In October 2011, Stanford University broke new ground by offering three free online computer science courses:
Curious, I signed up for all three of the courses, since I had never taken a course in any of these three subjects.
Because I was not enjoying the AI course and did not expect to find it so useful, I dropped it after completing all the assignments in the first week or two.
Here I report on the databases course. I will follow up with a report on the machine learning course.
Why did I take this online course?
For the record, the subject of databases is not inherently all that interesting to me.
I took the databases course with the aim of efficiently filling in a gap in my formal education: I was not a computer science major and never took a single computer science course in college, and did not take a databases course in graduate school. I have always had the option, of course, of taking a databases course here at Carnegie Mellon University, or just reading and studying material on my own, but there have been two obvious reasons not to.
I did not take a databases course at Carnegie Mellon because I have taken courses here before and they are very time-consuming for someone who is working. Not only are there lectures and recitations at fixed times, but also a good amount of homework.
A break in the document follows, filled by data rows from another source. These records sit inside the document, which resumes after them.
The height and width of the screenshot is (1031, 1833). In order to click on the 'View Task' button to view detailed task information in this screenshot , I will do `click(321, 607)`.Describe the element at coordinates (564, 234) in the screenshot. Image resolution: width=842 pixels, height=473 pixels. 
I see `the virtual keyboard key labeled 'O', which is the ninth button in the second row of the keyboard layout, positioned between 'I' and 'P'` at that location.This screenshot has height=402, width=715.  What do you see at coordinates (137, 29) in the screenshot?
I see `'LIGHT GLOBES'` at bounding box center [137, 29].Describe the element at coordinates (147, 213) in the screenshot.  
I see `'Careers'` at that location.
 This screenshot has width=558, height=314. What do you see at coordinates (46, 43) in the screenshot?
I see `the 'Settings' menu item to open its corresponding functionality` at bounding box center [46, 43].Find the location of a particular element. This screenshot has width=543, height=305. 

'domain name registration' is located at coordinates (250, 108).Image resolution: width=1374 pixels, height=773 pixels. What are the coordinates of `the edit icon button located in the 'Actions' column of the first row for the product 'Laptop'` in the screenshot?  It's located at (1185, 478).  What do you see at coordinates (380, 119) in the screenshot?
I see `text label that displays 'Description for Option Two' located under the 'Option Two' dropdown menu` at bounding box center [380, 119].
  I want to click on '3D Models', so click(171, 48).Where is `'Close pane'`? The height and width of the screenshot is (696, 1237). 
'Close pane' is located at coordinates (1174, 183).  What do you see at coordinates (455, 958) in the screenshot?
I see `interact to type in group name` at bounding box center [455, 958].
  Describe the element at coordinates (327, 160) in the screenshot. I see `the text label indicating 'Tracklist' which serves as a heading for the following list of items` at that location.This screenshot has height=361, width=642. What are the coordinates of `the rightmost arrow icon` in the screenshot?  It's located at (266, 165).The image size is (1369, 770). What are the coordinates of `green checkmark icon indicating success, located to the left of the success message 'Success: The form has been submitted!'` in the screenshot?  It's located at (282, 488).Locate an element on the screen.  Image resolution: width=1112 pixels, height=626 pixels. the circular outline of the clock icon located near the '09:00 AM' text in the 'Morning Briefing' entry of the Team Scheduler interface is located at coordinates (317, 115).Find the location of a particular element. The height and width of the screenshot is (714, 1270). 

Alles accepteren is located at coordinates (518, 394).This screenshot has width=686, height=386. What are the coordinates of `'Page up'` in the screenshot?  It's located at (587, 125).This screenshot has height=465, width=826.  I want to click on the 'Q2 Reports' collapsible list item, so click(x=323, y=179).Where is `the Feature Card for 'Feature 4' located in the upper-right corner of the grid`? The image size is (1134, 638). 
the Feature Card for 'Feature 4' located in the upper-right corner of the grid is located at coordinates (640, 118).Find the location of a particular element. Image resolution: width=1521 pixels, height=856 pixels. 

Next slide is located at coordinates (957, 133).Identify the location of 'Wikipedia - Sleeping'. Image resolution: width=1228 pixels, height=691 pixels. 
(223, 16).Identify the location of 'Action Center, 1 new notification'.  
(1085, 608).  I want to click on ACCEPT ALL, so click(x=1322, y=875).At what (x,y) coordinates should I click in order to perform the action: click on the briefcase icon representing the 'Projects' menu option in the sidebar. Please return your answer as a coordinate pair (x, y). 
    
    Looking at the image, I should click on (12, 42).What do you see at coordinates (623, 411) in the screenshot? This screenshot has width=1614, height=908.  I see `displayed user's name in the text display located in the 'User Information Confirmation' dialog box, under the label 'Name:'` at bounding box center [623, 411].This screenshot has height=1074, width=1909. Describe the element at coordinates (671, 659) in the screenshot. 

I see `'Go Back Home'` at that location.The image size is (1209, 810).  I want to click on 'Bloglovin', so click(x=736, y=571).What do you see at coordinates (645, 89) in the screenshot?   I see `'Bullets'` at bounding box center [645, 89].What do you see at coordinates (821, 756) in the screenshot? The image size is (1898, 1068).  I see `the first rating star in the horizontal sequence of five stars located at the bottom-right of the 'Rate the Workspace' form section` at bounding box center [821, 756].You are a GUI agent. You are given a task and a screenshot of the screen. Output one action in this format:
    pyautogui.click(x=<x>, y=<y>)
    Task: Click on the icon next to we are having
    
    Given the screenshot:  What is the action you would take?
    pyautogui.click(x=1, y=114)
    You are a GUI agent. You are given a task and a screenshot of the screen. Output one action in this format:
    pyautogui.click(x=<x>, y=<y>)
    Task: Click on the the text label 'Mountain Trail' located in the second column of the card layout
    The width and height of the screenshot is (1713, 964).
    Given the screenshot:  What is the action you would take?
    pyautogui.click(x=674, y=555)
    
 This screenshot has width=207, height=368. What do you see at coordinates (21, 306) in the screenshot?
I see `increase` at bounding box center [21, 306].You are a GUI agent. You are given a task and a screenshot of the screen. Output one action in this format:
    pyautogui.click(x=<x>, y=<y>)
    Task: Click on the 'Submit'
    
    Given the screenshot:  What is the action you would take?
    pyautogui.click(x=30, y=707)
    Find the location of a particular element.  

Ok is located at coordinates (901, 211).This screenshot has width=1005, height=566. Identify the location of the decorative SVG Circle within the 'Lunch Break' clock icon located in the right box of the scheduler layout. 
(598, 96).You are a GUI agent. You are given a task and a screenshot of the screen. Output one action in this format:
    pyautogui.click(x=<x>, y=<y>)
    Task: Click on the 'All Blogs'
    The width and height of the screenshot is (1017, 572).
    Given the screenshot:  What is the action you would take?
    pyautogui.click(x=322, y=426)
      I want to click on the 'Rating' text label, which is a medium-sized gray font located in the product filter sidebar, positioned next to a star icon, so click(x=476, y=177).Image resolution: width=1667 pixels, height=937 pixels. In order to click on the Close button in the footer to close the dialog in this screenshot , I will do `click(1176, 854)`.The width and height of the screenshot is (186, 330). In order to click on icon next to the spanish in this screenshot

I have never liked this format of learning, even when I was a full-time student. It always seemed inefficient, and cramming in a lot of detailed material into each course always left me feeling that I was not mastering everything anyway and was not going to retain it, if the subject was not something of primary interest or use to me. Therefore, I am pretty much done with taking traditional courses for learning. They are not an efficient use of my time or energy. What is efficient is intense learning and mastery of fundamentals and retaining them.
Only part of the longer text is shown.